Task brief:
Find the lines of data that contain the string "will", then list them.

=-=-=-=-=

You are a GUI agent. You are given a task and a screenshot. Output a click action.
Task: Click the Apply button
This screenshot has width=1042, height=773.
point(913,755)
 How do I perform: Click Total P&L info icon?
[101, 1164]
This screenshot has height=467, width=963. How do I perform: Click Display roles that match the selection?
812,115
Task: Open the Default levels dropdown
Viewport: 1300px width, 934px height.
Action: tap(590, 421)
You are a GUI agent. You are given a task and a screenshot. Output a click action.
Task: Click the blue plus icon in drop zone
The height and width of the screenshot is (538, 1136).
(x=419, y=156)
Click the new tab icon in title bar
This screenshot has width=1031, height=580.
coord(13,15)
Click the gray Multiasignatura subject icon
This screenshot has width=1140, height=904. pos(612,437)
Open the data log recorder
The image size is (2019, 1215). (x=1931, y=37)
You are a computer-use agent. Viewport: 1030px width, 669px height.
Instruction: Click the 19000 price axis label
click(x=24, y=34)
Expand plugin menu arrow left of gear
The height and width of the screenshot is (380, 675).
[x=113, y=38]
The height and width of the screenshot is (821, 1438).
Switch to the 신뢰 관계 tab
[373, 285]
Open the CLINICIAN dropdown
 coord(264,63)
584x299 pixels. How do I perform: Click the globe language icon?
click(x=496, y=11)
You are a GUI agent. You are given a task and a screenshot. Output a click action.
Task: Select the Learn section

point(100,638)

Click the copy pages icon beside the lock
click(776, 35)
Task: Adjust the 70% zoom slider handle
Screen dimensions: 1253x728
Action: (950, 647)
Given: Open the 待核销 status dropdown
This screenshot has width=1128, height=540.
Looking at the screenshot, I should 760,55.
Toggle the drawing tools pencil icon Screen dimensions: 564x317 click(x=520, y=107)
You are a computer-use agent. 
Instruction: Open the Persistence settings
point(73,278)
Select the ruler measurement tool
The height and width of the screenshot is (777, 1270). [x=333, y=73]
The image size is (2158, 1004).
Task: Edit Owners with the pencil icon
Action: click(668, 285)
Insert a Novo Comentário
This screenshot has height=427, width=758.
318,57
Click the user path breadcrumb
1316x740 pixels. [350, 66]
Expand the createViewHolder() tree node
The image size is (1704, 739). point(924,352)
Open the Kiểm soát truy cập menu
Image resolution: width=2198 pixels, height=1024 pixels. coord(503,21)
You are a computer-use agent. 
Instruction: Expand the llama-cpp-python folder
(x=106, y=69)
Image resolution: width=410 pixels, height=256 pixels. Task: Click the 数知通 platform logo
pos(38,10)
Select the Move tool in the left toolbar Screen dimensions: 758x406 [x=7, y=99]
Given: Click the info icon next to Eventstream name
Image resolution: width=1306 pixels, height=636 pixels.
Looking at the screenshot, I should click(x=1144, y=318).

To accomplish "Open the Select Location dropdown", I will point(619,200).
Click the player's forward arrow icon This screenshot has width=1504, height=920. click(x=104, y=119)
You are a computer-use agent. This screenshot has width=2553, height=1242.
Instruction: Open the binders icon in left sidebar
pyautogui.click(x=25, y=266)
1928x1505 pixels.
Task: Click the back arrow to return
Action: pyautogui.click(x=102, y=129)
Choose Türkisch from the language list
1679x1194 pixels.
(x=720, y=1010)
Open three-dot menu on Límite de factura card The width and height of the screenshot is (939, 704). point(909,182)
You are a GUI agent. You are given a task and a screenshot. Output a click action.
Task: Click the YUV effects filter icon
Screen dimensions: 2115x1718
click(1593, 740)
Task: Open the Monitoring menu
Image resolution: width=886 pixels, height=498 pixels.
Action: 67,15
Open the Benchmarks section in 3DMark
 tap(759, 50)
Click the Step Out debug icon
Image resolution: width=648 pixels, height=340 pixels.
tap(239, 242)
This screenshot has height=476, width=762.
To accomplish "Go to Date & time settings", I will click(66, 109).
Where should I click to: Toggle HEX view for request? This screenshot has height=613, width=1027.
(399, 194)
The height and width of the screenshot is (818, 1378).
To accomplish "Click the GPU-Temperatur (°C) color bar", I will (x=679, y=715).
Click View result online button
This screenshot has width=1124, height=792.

=-=-=-=-=

Reply to the task:
To accomplish "Open the Select Location dropdown", I will point(619,200).
To accomplish "Go to Date & time settings", I will click(66, 109).
To accomplish "Click the GPU-Temperatur (°C) color bar", I will (x=679, y=715).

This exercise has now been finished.